The final two compositions found on Music for Stanford date from earlier decades.  Quartet (1985) is a three-movement composition for violin, cello, and two-channel tape, the latter of which takes the place of the second violinist and violist in a string quartet (during performance the loudspeakers are placed to physically occupy the spaces typically filled by these instruments). Commenting on this set-up, the composer writes, “[m]uch of the computer generated sound is kept to single voices—one for each speaker, and the idea was to compose a chamber work, not a large ‘sound piece,’ as is so often found in computer music.” This configuration indeed creates an interesting dynamic: a tension exists between the “real” string instruments and the computer-generated sound which is generally, though not always, “string-like” throughout the piece. In the first movement, “In Proportions,” the effect is subtle; this movement sounds as though it could be scored for a string quartet, though at times a slight timbral deviation is perceptible between the violin/cello and computer. “Solo,” the second movement, is comprised of entirely computer-generated sound based on a thirteen-part division of the octave. This timbrally-varied movement shifts freely between moments that evoke string instrument gestures and those that diverge significantly from that paradigm. The final movement, “Polytime,” returns to the aesthetic of the first movement where the four parts are generally characterized by string-like timbres, though this movement at times provides more striking timbral and gestural divergences that recall similar moments from the second movement. The disc ends with Chowning (1973), a brief, charming composition that is rhythmically active and features short, inharmonic sounds created with John Chowning’s frequency modulation algorithm.

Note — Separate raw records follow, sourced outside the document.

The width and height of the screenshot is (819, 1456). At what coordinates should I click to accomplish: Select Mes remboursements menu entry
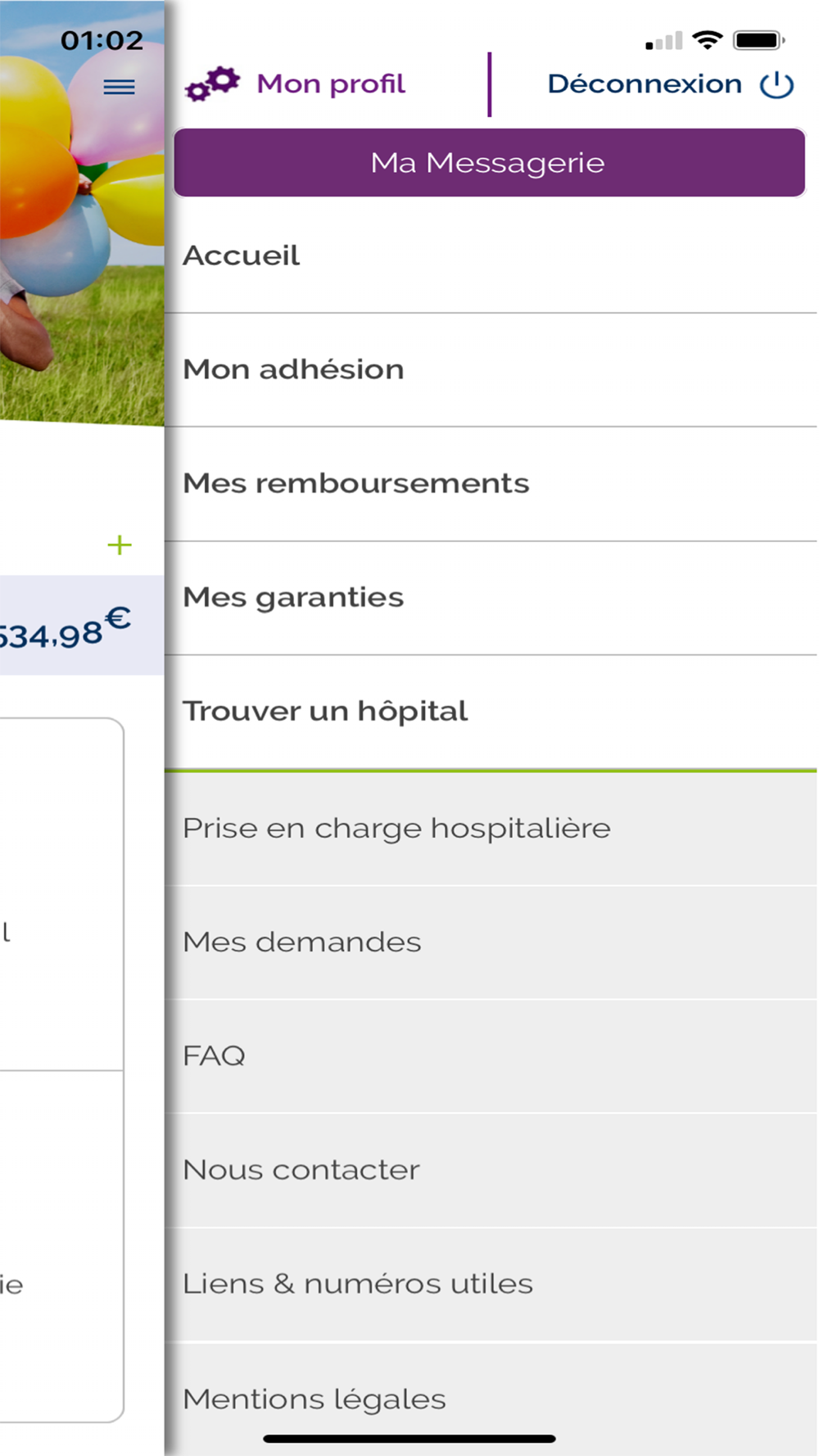pos(355,483)
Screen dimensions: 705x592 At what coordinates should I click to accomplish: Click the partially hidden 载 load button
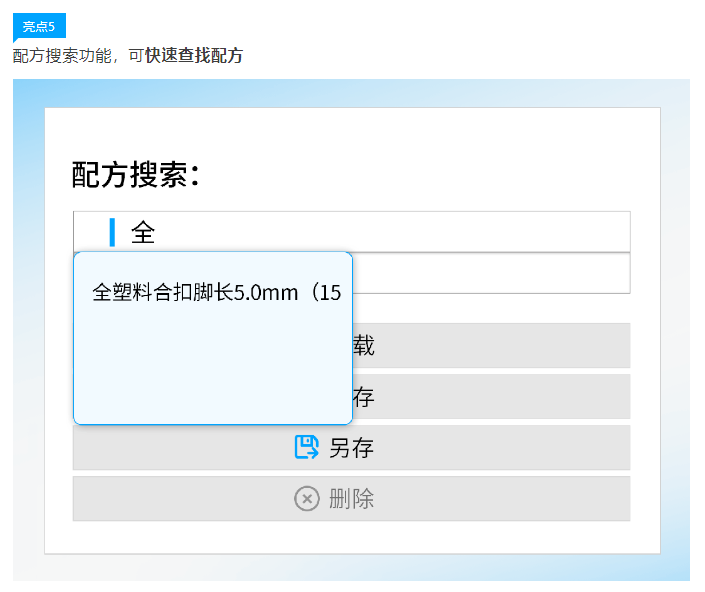(x=490, y=345)
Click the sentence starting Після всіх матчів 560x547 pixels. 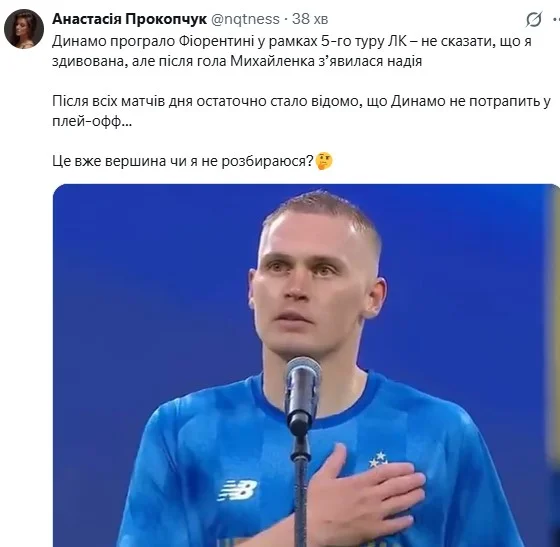[x=301, y=111]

Music for Stanford presents a striking overview of Dexter Morrill’s electroacoustic work from the past 35 years. Chowning demonstrates some of the composer’s earliest work in the electronic medium, while Sea Songs and Salzburg Variations represent his work with unique electronic instruments (interfaces). Getz Variations and Quartet present interesting perspectives on the traditional jazz and string quartet genres, at times nearly aligning with convention and at other moments distorting the expected soundscape significantly. Mr. Morrill’s music is engaging and this compact disc serves as a welcome introduction to his electroacoustic work.